So, today was our penultimate day in the Holy Land! And we started with a brief stop at the Bethlehem separation wall.
It was an emotional moment, as we retraced the steps of Pope Francis, who was also at the Wall when he visited earlier this year. All of us got out of the coach to touch the Wall and pray for peace in a moment of personal silence.
We then boarded the coach and headed to Bethany, where Lazarus was resurrected by Jesus. Shortly after arriving, we had a Mass at the crusader chapel there. Fr David and Fr Greg presided for the intimate celebration. However, a few times during the Mass, we heard the call to prayer from the nearby mosque, bringing home to us just how closely the Christians and Muslims live in this part of the world.
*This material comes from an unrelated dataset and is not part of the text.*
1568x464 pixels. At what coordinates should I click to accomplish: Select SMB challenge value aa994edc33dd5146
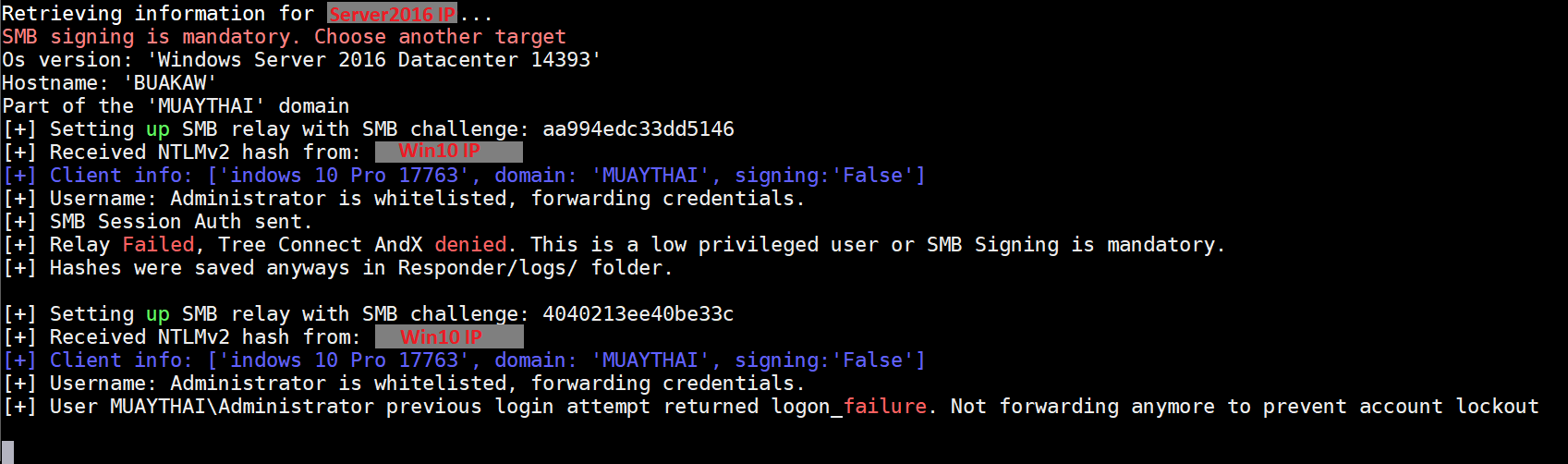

As we Christians were celebrating the Mass, the Muslims were providing the background music.
After our time in Bethany, we returned to the hotel for a short rest. We then went to the Christ the King bookstore, in Beit Sahour, founded in 2011 and is part of the Latin Patriarchate of Jerusalem.
Professor Qustandi Shomali, of Bethlehem University, then gave a talk to us in the bookstore. He talked about the history of the situation in the Holy Land, speaking about the difficulties imposed on the Palestinian people, and the Christians in particular. “Our life is very difficult on all levels,” he said. In the Q&A session, Prof. Shomali said that there are obvious difficulties for all Christians in the Western world understanding the situation in Palestine.
Afterwards, we were given a tour of the Beit Sahour parish by one of the young parishioners. In particular, she showed us the centre where the parish’s large youth groups meet and work. We then went to the kitchen and met a number of women who were making pastries for their Christmas party in December; they warmly greeted us and allowed us to help out in the making of their sweet treats! However, we couldn’t stay long and had to leave. However, it was a lovely afternoon, to be sharing our time with our brothers and sisters in Beit Sahour.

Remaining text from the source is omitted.